Bloomberg Adds to the Rumored Merger Plan Between XL Axiata and Axis

1 min read
May 22, 2013

A report from Bloomberg today raises again the often circulated rumor of a merger between Malaysia owned XL Axiata, one of Indonesia’s top three mobile carriers, with Axis, one of the smaller ones, owned by  Saudi Telecom and Malaysia’s Maxis. Our sister site Trenologi reported on the rumor about a month ago.

Bloomberg said that the debt ridden Axis, worth about USD 1 billion (just slightly less than Tumblr!) is an attractive target for the Axiata group as it will allow XL Axiata to add services and expand coverage. Currently XL Axiata holds three non-contiguous frequency blocks, out of the available 12 blocks on the 3G band, which prevents the company from taking full advantage of its recently won 3rd block.

Following the 3G auction win by XL Axiata and Telkomsel a few months ago which earns each company one extra unused block on the 2.1GHz frequency, the government is proposing to rearrange the frequency block allocation to maximize usage by each operator as maintaining the current allocation means leaving operators with non-contiguous frequency blocks. As it stands, XL operates in blocks 8, 9, and 12 whereas Axis runs on blocks 2 and 3.

The proposed reallocation which is expected to take place in September of this year would put XL’s three frequency blocks on blocks 8, 9, and 10, adjacent to the two blocks operated by Axis on blocks 11 and 12. A merger between the two telcos would allow XL to operate in five frequency blocks in the 2.1GHz range, making it the carrier with the widest 3G band in the country. Telkomsel would be second with three blocks at 3, 4, and 5.

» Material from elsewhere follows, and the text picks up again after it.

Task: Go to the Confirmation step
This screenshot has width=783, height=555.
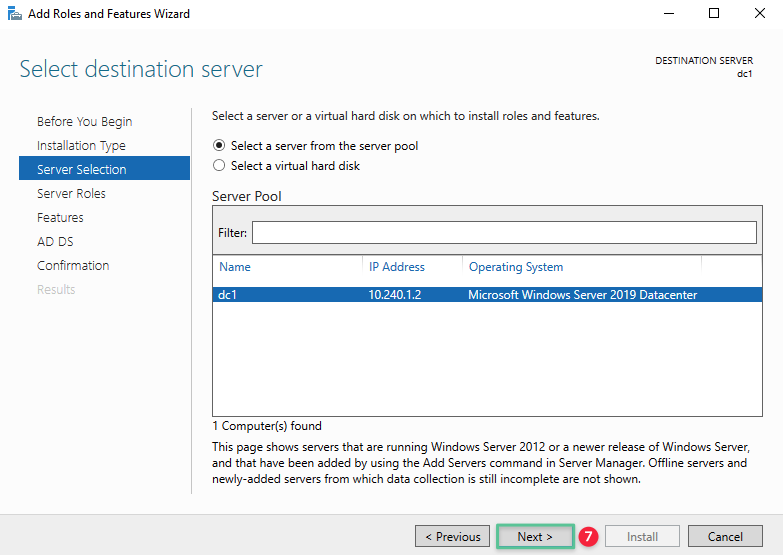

With ten national mobile operators fighting for customers, Indonesia is the second most saturated mobile market in Asia after India. Over the last ten years carriers have pushed themselves into a highly competitive death spiral undercutting each other with dirt cheap text, voice, and data rates.

Even a single merger will ease the pressure among carriers and allow them to operate in a more healthy manner. Currently changes in rates occur in almost every other quarter from the majority of carriers, causing instability in market condition which contributes to a relatively high churn rate, 30% for voice subscribers and 50% for data subscribers according to Bhuwan Kulshreshtha, chief commercial officer at 3 Indonesia in December 2012.

While XL Axiata president director Hasnul Suhaimi had nothing to share to Bloomberg, he had previously said that his company would be open to efforts in consolidating the Indonesian mobile industry because maintaining the current condition is not an attractive proposition for further investments. XL Axiata currently has 46 million customers while Axis has 17 million. A merged entity between XL Axiata and Axis is said to be called Avelon.